Wow I am jealous! For Philip Guston is my favourite work of his...........I wish I could see that live. Or anything by him, really.


----------



## Rambler (Oct 20, 2017)

Mahler's Ninth - first movement. This might not win in the popularity stakes but it seems to me a highly satisfying whilst profoundly disturbing composition. The symphony and it's harmonies seem to be on the point of cracking up!


----------



## Bulldog (Nov 21, 2013)

I'll go with the last movement of Mahler's 4th symphony; the last movement of his 2nd symphony is a close second.


----------



## Fredx2098 (Jun 24, 2018)

soni said:


> I just went to a live performance of For Philip Guston about a week ago! Stunning piece, though the Second Quartet is even better!


So jealous.... I actually saw String Quartet No. 2 live right in the front row. It was an otherworldly experience. I love the piece, but it isn't my favorite by him. One of the things that draws me to his music are the unique ensembles he uses, and a string quartet is pretty normal. It seemed like an amazing concept though for a string quartet unlike any other string quartet ever made.


----------



## mathisdermaler (Mar 29, 2017)

Bruckner 8 mvt 1 is untouchable for me.


----------



## mathisdermaler (Mar 29, 2017)

soni said:


> I just went to a live performance of For Philip Guston about a week ago!
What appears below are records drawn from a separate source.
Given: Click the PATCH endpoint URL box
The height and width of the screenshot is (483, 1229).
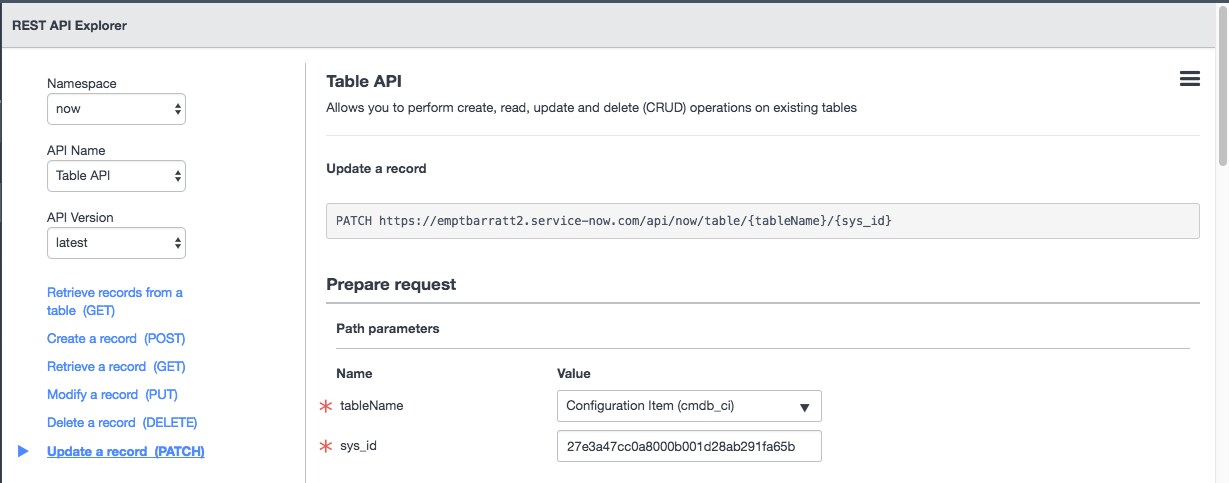Looking at the screenshot, I should 762,221.
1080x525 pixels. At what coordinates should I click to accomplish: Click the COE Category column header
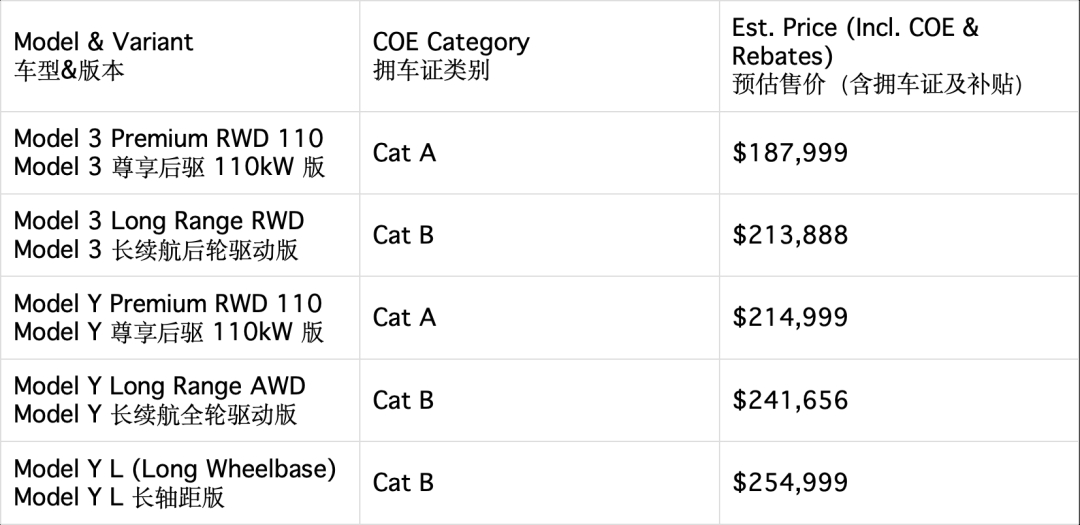pyautogui.click(x=451, y=43)
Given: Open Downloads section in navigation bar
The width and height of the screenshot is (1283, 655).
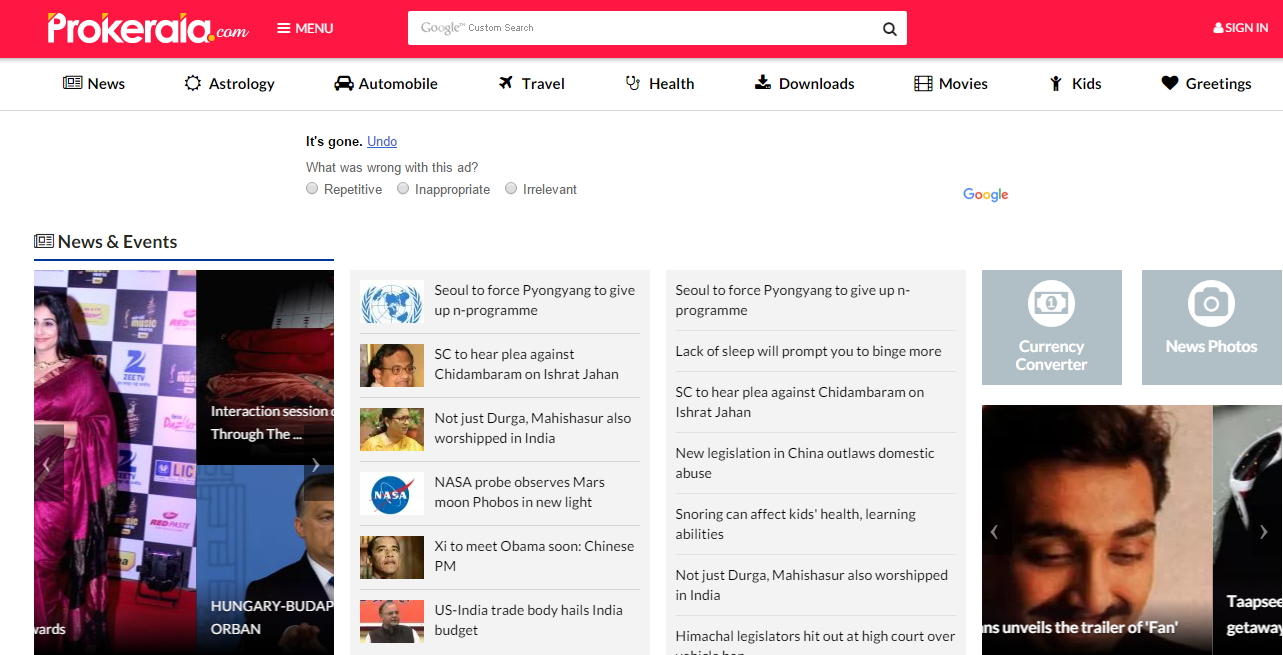Looking at the screenshot, I should pos(804,84).
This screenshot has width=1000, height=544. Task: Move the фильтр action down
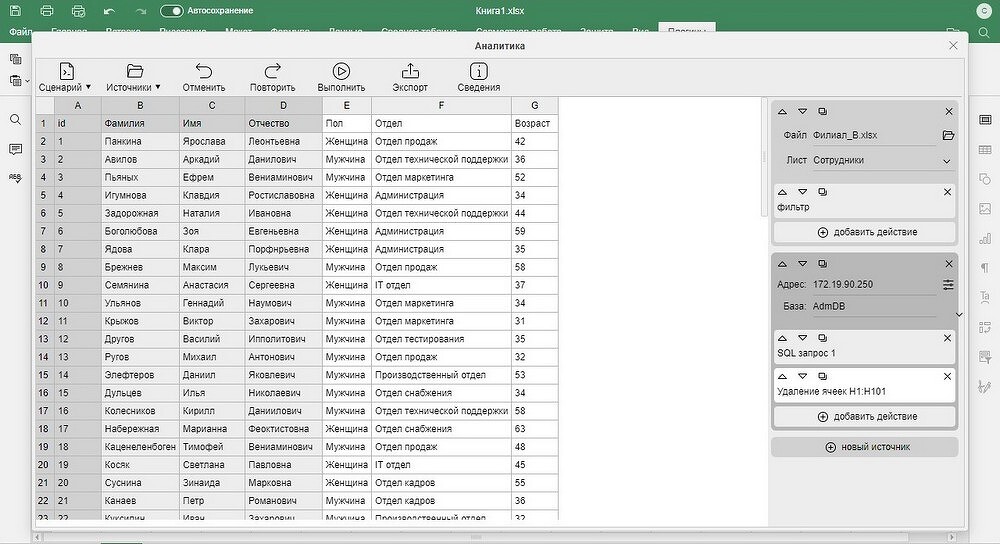click(802, 191)
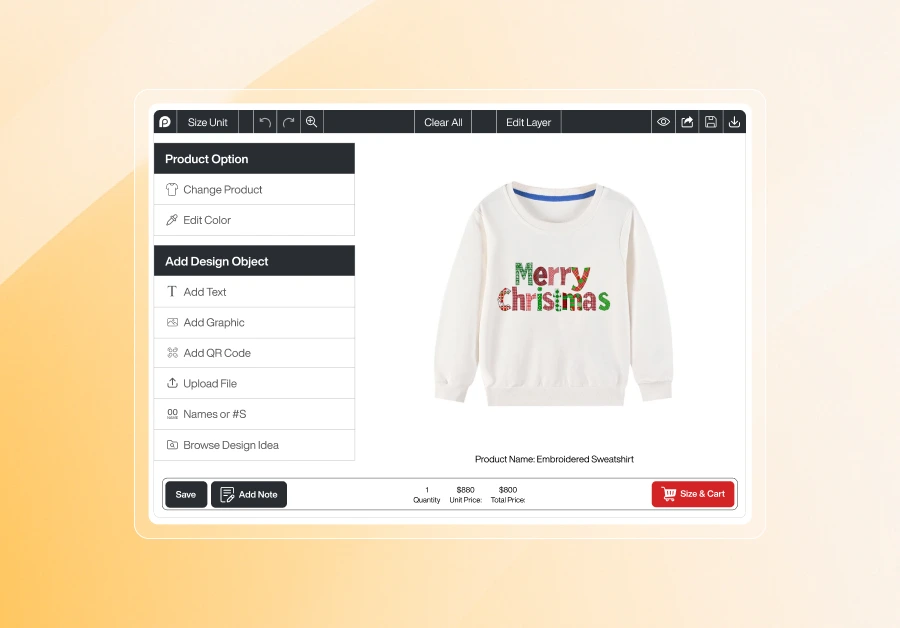
Task: Select Add QR Code option
Action: tap(254, 353)
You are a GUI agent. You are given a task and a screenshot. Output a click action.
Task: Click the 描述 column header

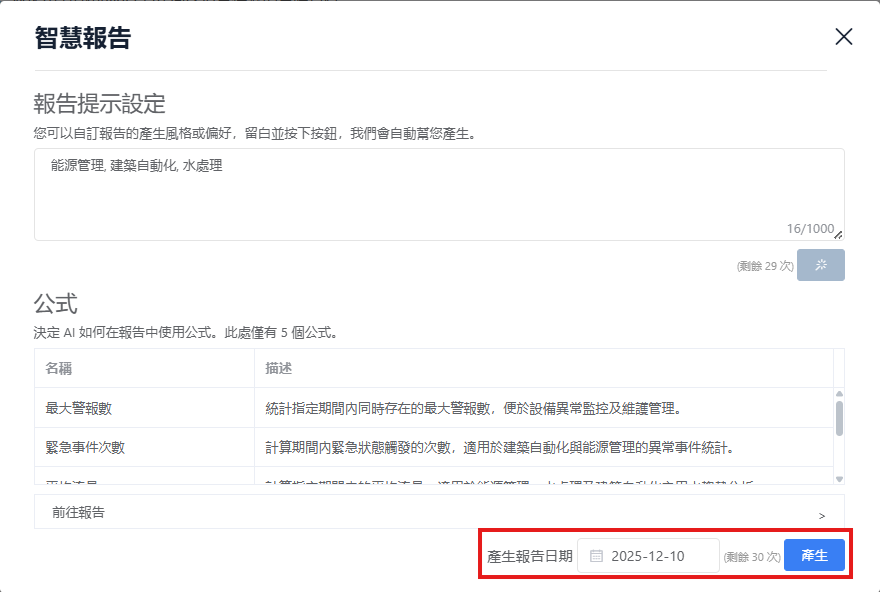[x=279, y=368]
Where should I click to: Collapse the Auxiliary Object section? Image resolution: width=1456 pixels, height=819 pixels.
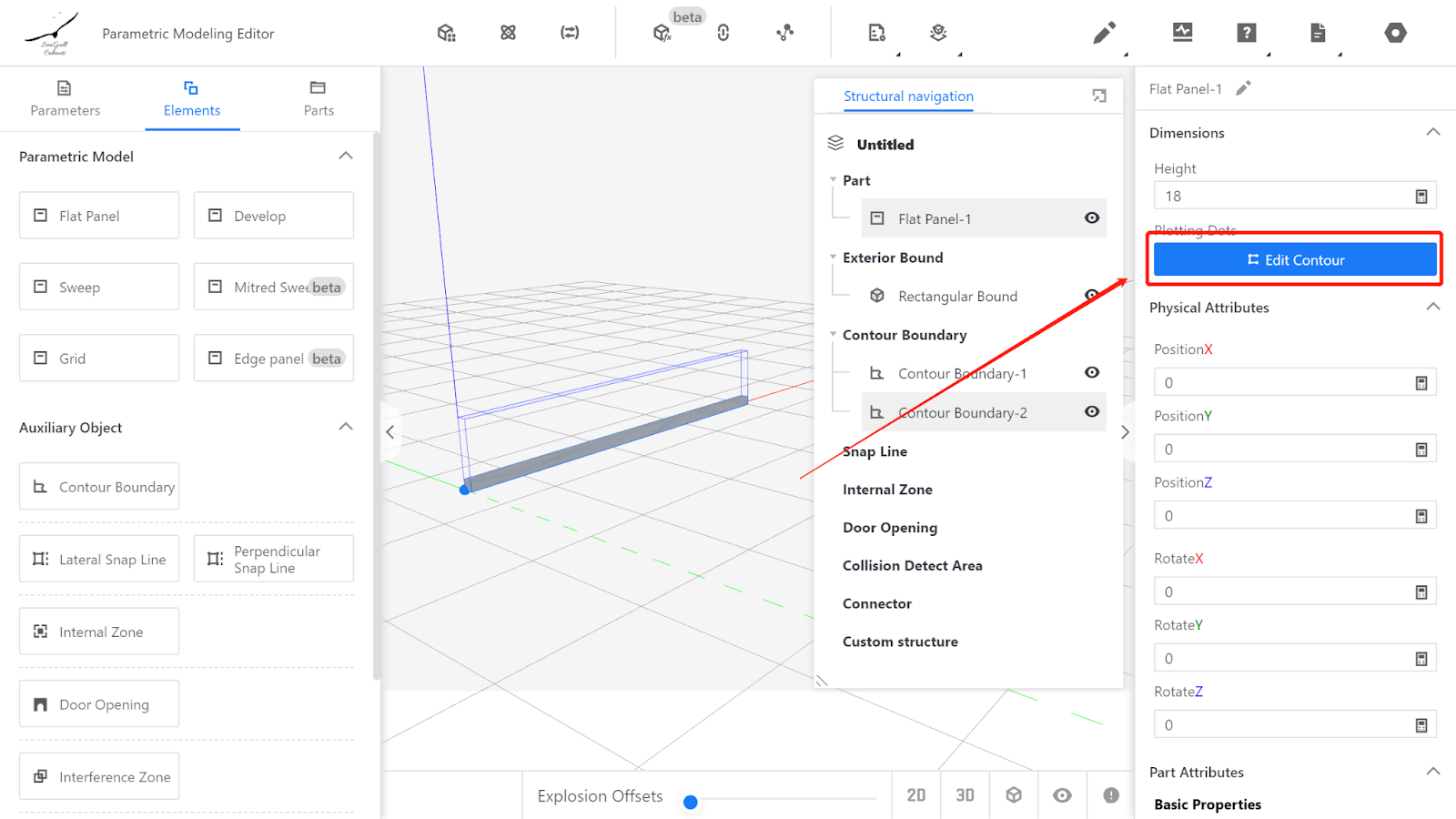click(346, 427)
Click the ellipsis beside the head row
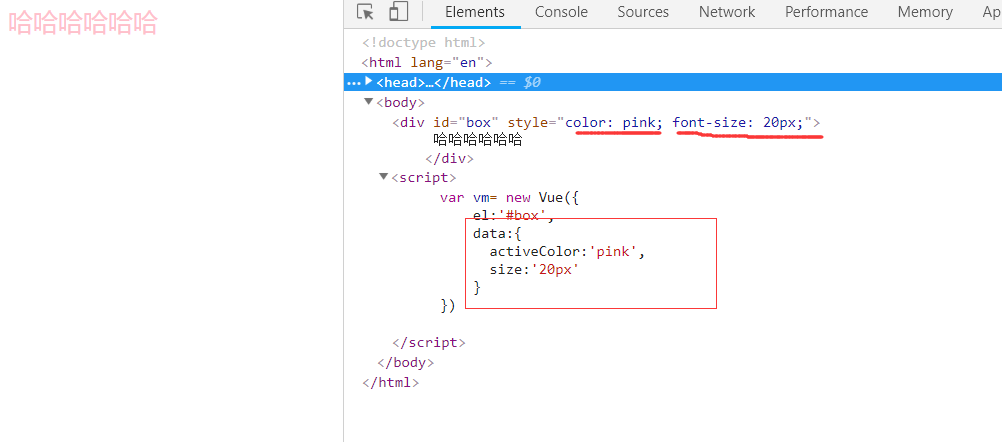Screen dimensions: 1002x442 (353, 83)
Stunning piece, though the Second Quartet is even better!


If you dont mind, could you give us a "phenomenological" account of your experience? I've read some things about Feldman's compositional techniques but less about the experience of actually listening to his music as he intended it to be heard. You enjoyed the experience, but did you ever feel tired or bored throughout the 5 hour performance (or was it abridged)? Were there any intermissions? Did other people seem to be enjoying themselves? How many coughs per minute?

I'm so curious. I've never heard an entire long piece by Morton Feldman at home, let alone in a concert hall, but I do love the first 30 minutes of For Philip Guston.


----------



## Guest (Jul 8, 2018)

Berceuse, Dolly Suite, Fauré


----------



## Fredx2098 (Jun 24, 2018)

mathisdermaler said:


> If you dont mind, could you give us a "phenomenological" account of your experience? I've read some things about Feldman's compositional techniques but less about the experience of actually listening to his music as he intended it to be heard. You enjoyed the experience, but did you ever feel tired or bored throughout the 5 hour performance (or was it abridged)? Were there any intermissions? Did other people seem to be enjoying themselves? How many coughs per minute?
> 
> I'm so curious. I've never heard an entire long piece by Morton Feldman at home, let alone in a concert hall, but I do love the first 30 minutes of For Philip Guston.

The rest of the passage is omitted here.